En qué consiste
Transcribe de forma literal el pasaje del texto sobre los revolucionarios y sus traiciones, empezando en "Por tanto, nuestro" y terminando en "dos aspectos fundamentales.".

Texto extraído
Ya sea que se llamen a sí mismos comunistas o anarquistas, los que se identifican como “revolucionarios” pasan gran parte de su tiempo examinando pasadas traiciones, a menudo en detalle, para determinar exactamente cómo esas traiciones ocurrieron.4 Muchos de estos exámenes tratan de recuperar el hilo rojo de la historia: la sucesión de individuos o grupos que expresaron una heroica fidelidad a la revolución. Su existencia misma demuestra supuestamente que era posible no traicionar y, por tanto, que la revolución podría haber tenido éxito -si sólo los grupos correctos hubieran estado a la cabeza, o si los incorrectos hubieran sido empujados lejos de la dirección en el momento oportuno. Uno se convierte en comunista o anarquista sobre la base del hilo particular con el que teje su propia bandera (y hoy en día uno suele agitar estas banderas, no sobre la base de una identidad franca, sino más bien debido a las contingencias de la amistad). Sin embargo, sin importar la bandera que se alce, los revolucionarios no alcanzan a ver los límites a los que respondían los grupos que reverencian -es decir, los límites que precisamente hicieron de aquellos una formación minoritaria. Los revolucionarios se pierden en la historia, definiéndose a sí mismos en referencia a un contexto de lucha que ya no tiene correlato actual. Dibujan líneas en una arena que no está más allí.
Podríamos estar tentados de leer las runas una vez más y así intentar resolver definitivamente el enigma de la historia: ¿qué era lo correcto a hacer en 1917, 1936, 1968? Sin embargo, el propósito aquí no es llegar a nuevas respuestas para las viejas preguntas. Por el contrario, nuestra intervención es terapéutica: apuntamos a confrontar a los interrogadores, para desafiar las suposiciones que los motivan. Cualquier orientación estratégica hacia el pasado debe basarse, por lo menos, en el supuesto de que el presente es esencialmente semejante. Si el presente no es como el pasado, entonces sin importar cómo se resuelva el enigma de la historia, esta nos dirá muy poco acerca de lo que deberíamos estar haciendo hoy.
Por tanto, nuestro objetivo es introducir un quiebre, escindir el presente del pasado (y así, también, cortar la relación entre traición y voluntad). Si lo hacemos correctamente, este quiebre en la periodización nos permitirá relacionarnos con el pasado como pasado, y con el presente como algo distinto. Por supuesto, este quiebre en la periodización no puede ser absoluto. El presente no es totalmente diferente del pasado. El modo de producción capitalista permanece. De hecho, la relación capital-trabajo define la forma de nuestras vidas más de lo que nunca hizo con las de nuestros antepasados, y lo hace como mínimo en dos aspectos fundamentales.

Entradas proporcionadas
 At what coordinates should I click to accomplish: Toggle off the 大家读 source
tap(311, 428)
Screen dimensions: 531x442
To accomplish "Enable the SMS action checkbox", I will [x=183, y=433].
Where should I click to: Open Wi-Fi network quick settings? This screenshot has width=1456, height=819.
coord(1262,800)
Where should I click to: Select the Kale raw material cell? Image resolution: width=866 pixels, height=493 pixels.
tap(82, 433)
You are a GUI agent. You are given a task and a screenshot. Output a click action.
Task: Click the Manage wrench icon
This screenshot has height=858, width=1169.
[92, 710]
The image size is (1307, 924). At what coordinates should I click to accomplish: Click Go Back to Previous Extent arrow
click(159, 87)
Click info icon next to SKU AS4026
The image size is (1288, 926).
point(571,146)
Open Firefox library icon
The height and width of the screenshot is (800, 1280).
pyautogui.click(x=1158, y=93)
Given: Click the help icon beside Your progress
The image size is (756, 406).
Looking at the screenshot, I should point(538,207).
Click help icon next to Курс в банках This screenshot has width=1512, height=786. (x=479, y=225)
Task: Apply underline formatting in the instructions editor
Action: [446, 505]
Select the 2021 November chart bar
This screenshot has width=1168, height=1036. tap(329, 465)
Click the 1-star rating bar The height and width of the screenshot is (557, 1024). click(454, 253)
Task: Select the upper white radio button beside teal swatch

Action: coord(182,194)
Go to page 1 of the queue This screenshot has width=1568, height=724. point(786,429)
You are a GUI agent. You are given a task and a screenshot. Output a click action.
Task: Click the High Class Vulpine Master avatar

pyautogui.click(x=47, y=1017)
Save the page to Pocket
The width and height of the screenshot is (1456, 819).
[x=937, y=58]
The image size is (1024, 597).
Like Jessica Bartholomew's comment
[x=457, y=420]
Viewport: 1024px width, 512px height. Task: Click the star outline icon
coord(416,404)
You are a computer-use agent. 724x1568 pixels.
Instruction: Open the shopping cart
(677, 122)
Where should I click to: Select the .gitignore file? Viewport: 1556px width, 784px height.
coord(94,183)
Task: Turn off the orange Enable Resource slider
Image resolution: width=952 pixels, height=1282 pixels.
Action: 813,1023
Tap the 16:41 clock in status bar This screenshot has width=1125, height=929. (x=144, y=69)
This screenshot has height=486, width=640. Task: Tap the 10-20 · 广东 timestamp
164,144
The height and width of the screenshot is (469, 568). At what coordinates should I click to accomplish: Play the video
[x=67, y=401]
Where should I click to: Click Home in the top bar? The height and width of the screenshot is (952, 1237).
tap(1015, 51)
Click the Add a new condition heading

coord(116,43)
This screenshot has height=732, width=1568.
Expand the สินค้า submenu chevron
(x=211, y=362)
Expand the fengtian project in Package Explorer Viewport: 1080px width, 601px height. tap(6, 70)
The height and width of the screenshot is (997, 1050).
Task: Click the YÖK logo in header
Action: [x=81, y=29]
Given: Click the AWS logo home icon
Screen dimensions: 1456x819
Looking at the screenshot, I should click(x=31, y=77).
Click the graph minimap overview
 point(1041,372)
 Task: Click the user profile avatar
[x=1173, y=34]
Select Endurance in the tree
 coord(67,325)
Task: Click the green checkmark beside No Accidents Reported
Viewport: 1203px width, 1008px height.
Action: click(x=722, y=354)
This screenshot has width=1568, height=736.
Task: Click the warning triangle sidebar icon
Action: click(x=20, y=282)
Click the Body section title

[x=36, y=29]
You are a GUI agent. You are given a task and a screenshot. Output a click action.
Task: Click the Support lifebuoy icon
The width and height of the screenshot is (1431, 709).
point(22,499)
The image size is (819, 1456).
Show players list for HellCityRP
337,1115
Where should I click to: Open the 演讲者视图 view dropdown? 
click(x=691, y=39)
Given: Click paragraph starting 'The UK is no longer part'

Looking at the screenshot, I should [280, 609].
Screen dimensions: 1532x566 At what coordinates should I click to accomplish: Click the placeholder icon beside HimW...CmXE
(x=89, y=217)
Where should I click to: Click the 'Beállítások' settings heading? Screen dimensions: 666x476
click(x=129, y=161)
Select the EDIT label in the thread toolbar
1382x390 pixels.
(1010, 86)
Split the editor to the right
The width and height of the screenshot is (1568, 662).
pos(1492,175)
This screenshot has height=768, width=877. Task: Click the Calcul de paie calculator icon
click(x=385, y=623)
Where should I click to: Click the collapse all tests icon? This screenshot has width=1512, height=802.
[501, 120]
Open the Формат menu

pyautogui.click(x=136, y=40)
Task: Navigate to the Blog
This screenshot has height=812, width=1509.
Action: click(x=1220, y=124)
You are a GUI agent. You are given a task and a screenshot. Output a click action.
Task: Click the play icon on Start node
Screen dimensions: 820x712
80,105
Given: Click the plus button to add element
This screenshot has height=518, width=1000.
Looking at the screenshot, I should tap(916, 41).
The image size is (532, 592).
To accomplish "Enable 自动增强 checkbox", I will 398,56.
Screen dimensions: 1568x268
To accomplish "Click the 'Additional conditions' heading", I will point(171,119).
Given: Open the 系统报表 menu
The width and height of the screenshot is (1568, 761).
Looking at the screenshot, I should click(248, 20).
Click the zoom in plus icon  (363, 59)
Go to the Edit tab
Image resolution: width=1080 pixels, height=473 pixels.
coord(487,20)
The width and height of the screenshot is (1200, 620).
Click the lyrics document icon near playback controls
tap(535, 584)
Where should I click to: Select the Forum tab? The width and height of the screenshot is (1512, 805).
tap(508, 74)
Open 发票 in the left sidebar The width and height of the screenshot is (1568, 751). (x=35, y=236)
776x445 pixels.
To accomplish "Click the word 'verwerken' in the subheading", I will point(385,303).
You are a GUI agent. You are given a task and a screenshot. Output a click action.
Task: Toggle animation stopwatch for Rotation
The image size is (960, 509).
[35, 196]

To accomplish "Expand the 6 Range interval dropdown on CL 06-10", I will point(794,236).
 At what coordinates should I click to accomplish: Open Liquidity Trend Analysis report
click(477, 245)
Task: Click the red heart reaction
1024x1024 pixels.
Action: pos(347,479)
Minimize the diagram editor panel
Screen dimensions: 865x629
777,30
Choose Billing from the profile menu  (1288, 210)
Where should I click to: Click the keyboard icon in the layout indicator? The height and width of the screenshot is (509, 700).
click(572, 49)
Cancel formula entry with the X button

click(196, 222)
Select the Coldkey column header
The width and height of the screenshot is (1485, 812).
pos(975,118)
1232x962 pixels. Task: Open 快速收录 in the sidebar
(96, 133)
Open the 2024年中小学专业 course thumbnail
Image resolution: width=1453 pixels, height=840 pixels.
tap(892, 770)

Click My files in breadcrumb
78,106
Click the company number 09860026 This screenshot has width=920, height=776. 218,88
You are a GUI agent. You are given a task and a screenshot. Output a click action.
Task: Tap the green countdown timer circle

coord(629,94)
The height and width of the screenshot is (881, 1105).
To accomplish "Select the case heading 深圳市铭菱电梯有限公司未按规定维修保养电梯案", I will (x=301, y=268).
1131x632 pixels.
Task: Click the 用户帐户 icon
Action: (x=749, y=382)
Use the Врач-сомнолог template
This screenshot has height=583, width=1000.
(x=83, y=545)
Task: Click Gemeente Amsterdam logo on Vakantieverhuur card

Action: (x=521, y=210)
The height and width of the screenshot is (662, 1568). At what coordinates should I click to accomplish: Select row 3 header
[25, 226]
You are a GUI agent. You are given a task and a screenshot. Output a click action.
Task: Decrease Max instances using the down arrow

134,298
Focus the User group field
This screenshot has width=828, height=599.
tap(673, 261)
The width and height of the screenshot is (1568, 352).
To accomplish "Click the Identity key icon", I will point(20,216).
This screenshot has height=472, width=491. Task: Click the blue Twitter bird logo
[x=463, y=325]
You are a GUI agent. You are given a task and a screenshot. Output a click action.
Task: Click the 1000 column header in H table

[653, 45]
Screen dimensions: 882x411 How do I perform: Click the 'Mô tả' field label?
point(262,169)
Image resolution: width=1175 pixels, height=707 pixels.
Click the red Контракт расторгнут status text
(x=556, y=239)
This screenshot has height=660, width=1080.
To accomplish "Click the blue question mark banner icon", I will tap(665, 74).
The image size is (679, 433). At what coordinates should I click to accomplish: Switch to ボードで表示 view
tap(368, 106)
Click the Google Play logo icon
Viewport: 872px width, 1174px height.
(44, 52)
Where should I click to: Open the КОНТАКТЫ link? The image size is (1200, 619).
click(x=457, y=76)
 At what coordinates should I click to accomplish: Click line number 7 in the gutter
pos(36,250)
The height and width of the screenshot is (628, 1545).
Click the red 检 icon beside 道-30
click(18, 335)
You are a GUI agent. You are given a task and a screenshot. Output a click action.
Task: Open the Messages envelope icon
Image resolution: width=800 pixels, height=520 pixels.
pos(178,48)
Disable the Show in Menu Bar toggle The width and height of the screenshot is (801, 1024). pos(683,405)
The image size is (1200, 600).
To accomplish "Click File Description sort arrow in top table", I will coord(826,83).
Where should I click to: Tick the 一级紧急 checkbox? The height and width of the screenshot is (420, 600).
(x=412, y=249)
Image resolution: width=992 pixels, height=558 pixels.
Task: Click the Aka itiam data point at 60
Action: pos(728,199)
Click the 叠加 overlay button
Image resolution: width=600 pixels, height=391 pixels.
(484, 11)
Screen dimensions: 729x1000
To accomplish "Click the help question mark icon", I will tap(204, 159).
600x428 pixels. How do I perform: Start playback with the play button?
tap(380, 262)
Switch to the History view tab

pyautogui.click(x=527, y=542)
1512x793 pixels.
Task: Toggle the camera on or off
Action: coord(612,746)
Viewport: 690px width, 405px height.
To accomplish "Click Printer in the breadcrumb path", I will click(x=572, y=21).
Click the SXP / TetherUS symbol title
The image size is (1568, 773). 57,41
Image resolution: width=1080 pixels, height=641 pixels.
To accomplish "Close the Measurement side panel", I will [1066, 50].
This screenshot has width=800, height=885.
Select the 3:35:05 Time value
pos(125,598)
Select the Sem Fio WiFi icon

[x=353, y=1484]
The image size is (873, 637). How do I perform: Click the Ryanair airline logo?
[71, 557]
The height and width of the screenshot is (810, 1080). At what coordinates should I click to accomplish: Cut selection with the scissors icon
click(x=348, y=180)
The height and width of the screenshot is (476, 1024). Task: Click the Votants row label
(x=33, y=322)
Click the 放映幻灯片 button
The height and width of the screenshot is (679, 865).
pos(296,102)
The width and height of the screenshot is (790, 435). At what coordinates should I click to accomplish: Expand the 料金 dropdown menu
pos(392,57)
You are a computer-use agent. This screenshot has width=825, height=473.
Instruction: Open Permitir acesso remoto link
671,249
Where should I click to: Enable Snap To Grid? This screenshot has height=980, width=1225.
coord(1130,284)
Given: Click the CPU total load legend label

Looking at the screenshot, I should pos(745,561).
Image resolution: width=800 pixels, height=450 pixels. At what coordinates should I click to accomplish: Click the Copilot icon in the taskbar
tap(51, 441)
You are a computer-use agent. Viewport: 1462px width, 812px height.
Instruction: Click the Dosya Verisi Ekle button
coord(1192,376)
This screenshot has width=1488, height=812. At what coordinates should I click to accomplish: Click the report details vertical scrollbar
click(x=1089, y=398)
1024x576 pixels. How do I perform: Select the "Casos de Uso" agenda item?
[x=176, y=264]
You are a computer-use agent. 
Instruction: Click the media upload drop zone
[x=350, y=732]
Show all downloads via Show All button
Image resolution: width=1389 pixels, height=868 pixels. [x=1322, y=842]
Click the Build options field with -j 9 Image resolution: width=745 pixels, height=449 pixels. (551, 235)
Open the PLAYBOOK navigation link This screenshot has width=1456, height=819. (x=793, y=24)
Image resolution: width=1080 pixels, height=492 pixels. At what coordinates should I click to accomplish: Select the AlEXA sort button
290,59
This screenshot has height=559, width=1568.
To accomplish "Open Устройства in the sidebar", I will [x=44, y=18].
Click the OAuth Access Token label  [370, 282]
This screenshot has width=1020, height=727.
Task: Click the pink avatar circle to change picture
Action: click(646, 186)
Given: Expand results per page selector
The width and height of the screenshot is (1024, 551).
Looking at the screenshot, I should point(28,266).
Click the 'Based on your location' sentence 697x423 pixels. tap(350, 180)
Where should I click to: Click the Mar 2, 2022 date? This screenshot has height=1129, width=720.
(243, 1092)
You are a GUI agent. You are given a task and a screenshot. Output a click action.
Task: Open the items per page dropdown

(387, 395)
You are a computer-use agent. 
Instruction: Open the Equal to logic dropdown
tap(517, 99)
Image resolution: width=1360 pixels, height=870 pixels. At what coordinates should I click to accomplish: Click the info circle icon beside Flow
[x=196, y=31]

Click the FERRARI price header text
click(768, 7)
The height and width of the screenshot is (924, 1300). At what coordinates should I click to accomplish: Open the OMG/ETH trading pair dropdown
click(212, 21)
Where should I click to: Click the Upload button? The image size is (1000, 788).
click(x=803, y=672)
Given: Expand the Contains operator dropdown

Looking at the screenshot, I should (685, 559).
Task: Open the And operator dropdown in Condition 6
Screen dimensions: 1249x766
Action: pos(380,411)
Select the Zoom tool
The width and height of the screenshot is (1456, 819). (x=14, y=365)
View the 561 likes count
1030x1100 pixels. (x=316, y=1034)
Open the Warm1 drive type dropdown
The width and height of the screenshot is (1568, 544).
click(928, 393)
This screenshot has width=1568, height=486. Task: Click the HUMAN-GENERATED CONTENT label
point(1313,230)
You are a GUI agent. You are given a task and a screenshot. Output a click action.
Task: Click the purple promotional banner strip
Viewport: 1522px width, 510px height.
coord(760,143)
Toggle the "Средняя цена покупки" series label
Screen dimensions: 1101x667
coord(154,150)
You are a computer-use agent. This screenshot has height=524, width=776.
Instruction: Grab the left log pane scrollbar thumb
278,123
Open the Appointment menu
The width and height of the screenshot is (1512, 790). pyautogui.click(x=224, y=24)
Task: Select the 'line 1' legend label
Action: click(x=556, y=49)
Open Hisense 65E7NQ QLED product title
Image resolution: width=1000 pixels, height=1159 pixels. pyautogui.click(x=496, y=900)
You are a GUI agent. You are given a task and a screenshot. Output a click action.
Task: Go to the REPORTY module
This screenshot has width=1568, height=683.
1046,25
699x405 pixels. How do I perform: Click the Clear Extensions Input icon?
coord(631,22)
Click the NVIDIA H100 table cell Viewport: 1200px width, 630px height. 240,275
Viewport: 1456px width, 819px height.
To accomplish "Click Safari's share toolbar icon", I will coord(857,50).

Respuesta del ejercicio
Por tanto, nuestro objetivo es introducir un quiebre, escindir el presente del pasado (y así, también, cortar la relación entre traición y voluntad). Si lo hacemos correctamente, este quiebre en la periodización nos permitirá relacionarnos con el pasado como pasado, y con el presente como algo distinto. Por supuesto, este quiebre en la periodización no puede ser absoluto. El presente no es totalmente diferente del pasado. El modo de producción capitalista permanece. De hecho, la relación capital-trabajo define la forma de nuestras vidas más de lo que nunca hizo con las de nuestros antepasados, y lo hace como mínimo en dos aspectos fundamentales.